Machine Learning with K-Nearest Neighbors (KNN) using sci-kit-learn

Mahalakshmi Adabala
Aug 2, 2023
5 min read

Machine learning is a rapidly evolving field that enables computers to learn patterns and make intelligent decisions based on data. One of the simplest yet effective algorithms in machine learning is the K-Nearest Neighbors (KNN) algorithm. KNN is a supervised learning algorithm used for classification and regression tasks. In this blog, we will explore the fundamentals of the KNN algorithm and implement it using the popular Python library, sci-kit-learn.

Understanding the K-Nearest Neighbors Algorithm

The K-Nearest Neighbors algorithm is based on the principle that similar data points tend to belong to the same class. In other words, the algorithm makes predictions by finding the K closest data points to a given query point and then determines the majority class among those K neighbors for classification tasks or computes the average for regression tasks.

Here's a step-by-step breakdown of the KNN algorithm:

1. Load the Data: First, we need a labeled dataset that contains samples with known classes for training our model.

2. Choose the Value of K: The hyperparameter "K" represents the number of nearest neighbors to consider when making a prediction. It's crucial to select an appropriate value for K, as it can significantly impact the algorithm's performance.

3. Calculate Distances: For each data point in the dataset, the algorithm calculates the distance (e.g., Euclidean distance) between the data point and the query point for which we want to make a prediction.

4. Select K Neighbors: The K nearest data points to the query point are selected based on the calculated distances.

5. Majority Vote or Averaging: For classification tasks, the algorithm predicts the class that occurs most frequently among the K neighbors. For regression tasks, it predicts the average value of the target variable for the K neighbors.

6. Make Predictions: The algorithm uses the majority vote or averaging to make predictions for the query point.

Implementing K-Nearest Neighbors with sci-kit-learn

Now, let's walk through an example of implementing K-Nearest Neighbors using sci-kit-learn, a powerful Python library for machine learning.
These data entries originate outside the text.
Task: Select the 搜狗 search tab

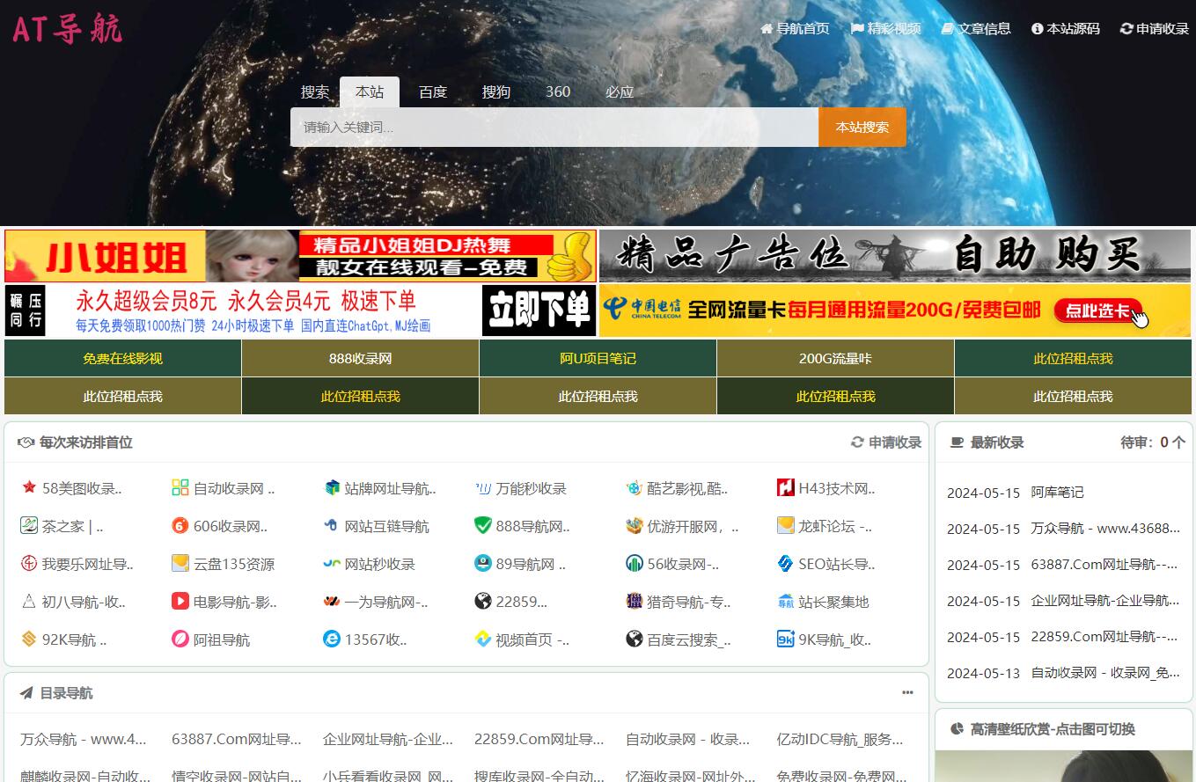Action: click(495, 92)
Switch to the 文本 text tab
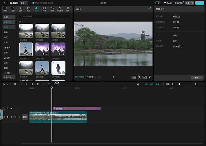Viewport: 206px width, 146px height. (21, 9)
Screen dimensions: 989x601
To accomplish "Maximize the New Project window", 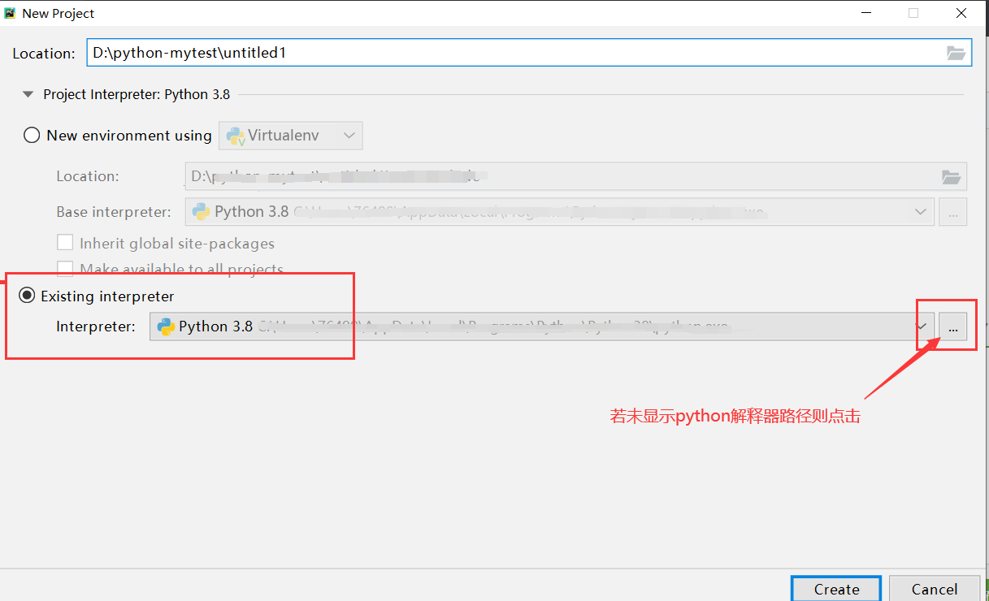I will (913, 13).

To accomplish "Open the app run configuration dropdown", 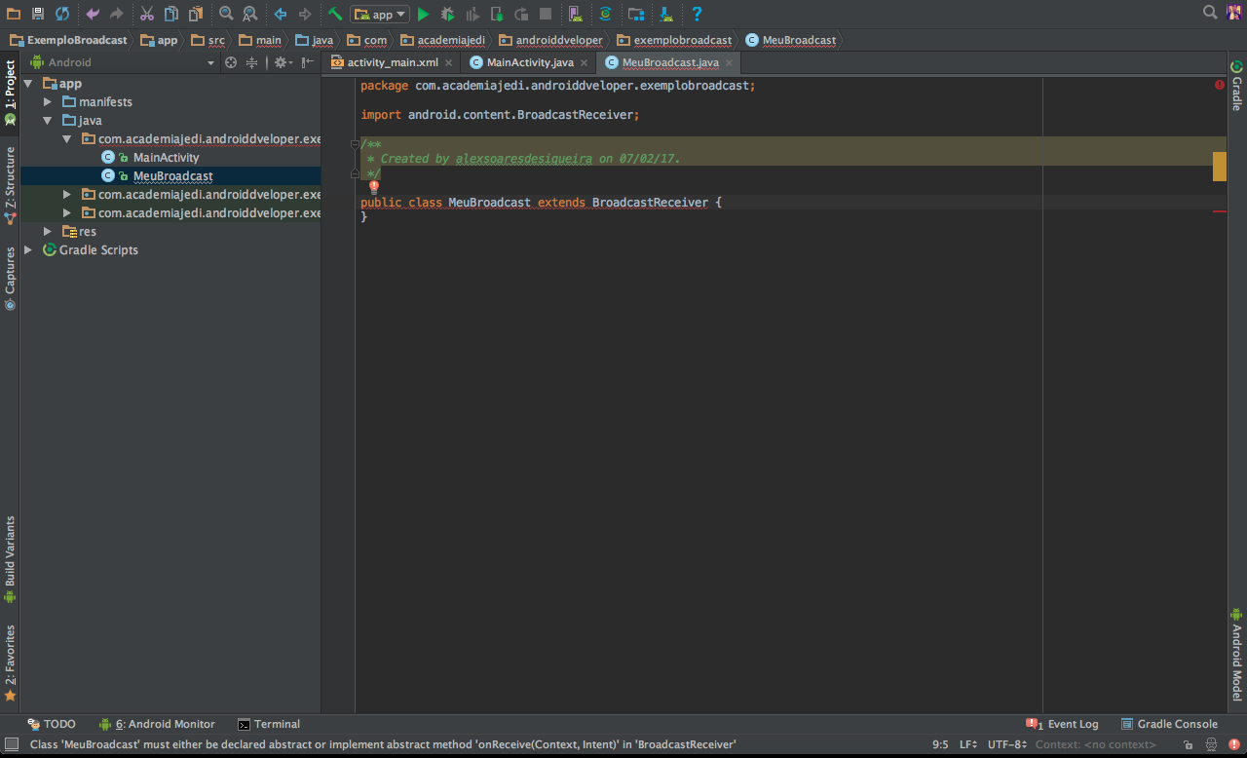I will (x=381, y=14).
Step 1: Installing sci-kit-learn

Before we start, make sure you have sci-kit-learn installed. If not, you can install it using pip:


pip install sci-kit-learn

Step 2: Importing Necessary Libraries

Let's import the required libraries for our implementation:

import numpy as np
import pandas as pd
from sklearn.model_selection import train_test_split
from sklearn.neighbors import KNeighborsClassifier
from sklearn. metrics import accuracy_score

Step 3: Load and Preprocess the Data

For this example, we will use the famous Iris dataset available in sci-kit-learn, which contains samples of iris flowers along with their species labels. Let's load the data and split it into training and testing sets:

#python
from sklearn.datasets import load_iris
# Load the Iris dataset
iris = load_iris()
X = iris.data
y = iris.target
# Split the data into training and testing sets
X_train, X_test, y_train, y_test = train_test_split(X, y,test_size=0.2, random_state=42)

Step 4: Create and Train the KNN Model

Now, we can create a KNN classifier and train it on our training data:

#python
# Create a KNN classifier with K=3
knn = KNeighborsClassifier(n_neighbors=3)
# Train the model 
known.fit(X_train, y_train)

Step 5: Make Predictions and Evaluate the Model

Finally, we can use our trained model to make predictions on the test set and evaluate its performance:

#python
# Make predictions on the test set
y_pred = knn.predict(X_test)
# Calculate the accuracy of the model
accuracy = accuracy_score(y_test, y_pred)
print(f"Accuracy: {accuracy:.2f}")

K-Nearest Neighbors is a simple yet powerful machine-learning algorithm for classification and regression tasks. In this blog, we explored the basics of the KNN algorithm and implemented it using sci-kit-learn with Python. Remember to choose the right value of K and preprocess your data appropriately to achieve better results. KNN is just one of the many algorithms available in the vast world of machine learning, and mastering it is a stepping stone toward building more complex and sophisticated models. Happy learning and experimenting!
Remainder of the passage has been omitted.